いつものように僕の動画を猫撫で声で撮り始めたご主人様は、突如携帯を放り出して絶叫したのである。
「待って、ねえ待ってやめて!?どこ見てんの何見て吠えてんのクマ吉――!?」
僕がやったことは単純明快。
撮影が始まると同時に、マサキくんに向かって吠えたのである。そしてマサキくんがタイミングを合わせて、すぐ傍にあったゴミ箱をひっくり返したのだ。
「いやああああポルターガイストおおお!おばけえええ!」
作り声をするのも忘れて、怖がりなカナさんは風呂場の方に逃げ出した。ちょっとやりすぎたかな、と僕は少しだけ反省する。
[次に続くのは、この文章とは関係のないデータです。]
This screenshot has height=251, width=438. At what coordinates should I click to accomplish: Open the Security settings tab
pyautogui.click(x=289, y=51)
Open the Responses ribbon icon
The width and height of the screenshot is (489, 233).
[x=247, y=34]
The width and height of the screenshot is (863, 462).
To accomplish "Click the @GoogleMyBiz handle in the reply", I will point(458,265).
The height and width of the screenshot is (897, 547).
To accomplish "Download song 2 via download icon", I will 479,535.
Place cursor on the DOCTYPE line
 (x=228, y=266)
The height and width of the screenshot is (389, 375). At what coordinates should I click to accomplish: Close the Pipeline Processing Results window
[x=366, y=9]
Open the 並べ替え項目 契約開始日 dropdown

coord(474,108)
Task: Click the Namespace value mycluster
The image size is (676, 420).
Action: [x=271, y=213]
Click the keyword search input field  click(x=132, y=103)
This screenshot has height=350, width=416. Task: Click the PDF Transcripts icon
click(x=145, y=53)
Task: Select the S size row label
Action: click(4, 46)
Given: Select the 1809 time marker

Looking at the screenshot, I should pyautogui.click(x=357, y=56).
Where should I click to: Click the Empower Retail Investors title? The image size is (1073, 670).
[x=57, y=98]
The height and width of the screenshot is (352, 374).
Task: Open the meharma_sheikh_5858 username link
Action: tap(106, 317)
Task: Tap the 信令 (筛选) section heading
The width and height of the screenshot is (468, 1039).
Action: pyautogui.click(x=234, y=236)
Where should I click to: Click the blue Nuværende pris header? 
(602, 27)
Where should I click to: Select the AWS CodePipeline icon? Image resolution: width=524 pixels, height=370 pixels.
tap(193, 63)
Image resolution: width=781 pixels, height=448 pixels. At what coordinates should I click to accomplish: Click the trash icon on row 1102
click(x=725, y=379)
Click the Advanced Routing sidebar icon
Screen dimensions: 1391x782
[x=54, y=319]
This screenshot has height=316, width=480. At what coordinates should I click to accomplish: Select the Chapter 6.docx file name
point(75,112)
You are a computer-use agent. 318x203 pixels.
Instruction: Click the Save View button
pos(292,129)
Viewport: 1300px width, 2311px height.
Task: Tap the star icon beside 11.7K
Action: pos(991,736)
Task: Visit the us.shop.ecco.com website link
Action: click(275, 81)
「……そういや、忘れてたや。マサキくんって、幽霊だったね」
「おう。地縛霊ってやつだな!このマンションの前の道路で車に撥ねられて死んだ立派な野良猫様だぞ!」
「こんなポジティブな地縛霊、普通いないと思うんだけど……」
カナさんに飼われているでもないのに平然と家に入ってくるしカナさんには見えてないし、壁もすり抜けるからまあ彼が幽霊であることは疑っていないが。
僕は本当に、不思議で仕方ないのである。
――人間って、なんでそんなにユーレイを怖がるのかなあ?そこらへんにいっぱいいるのに。
人間が知らない事実。
犬と猫には人間の言葉がわかり、文字が読める。ついでにそのへんにいる幽霊が全部見えている。ただし言葉は話せない。なので。
――カナさんが逃げ込んだお風呂場にも、女の人の幽霊が三人くらい棲み着いてるんだけど。……まあ、知らない方がいいこともあるよねえ。
僕はマサキくんと顔を見合わせ、けらけらと笑ったのだった。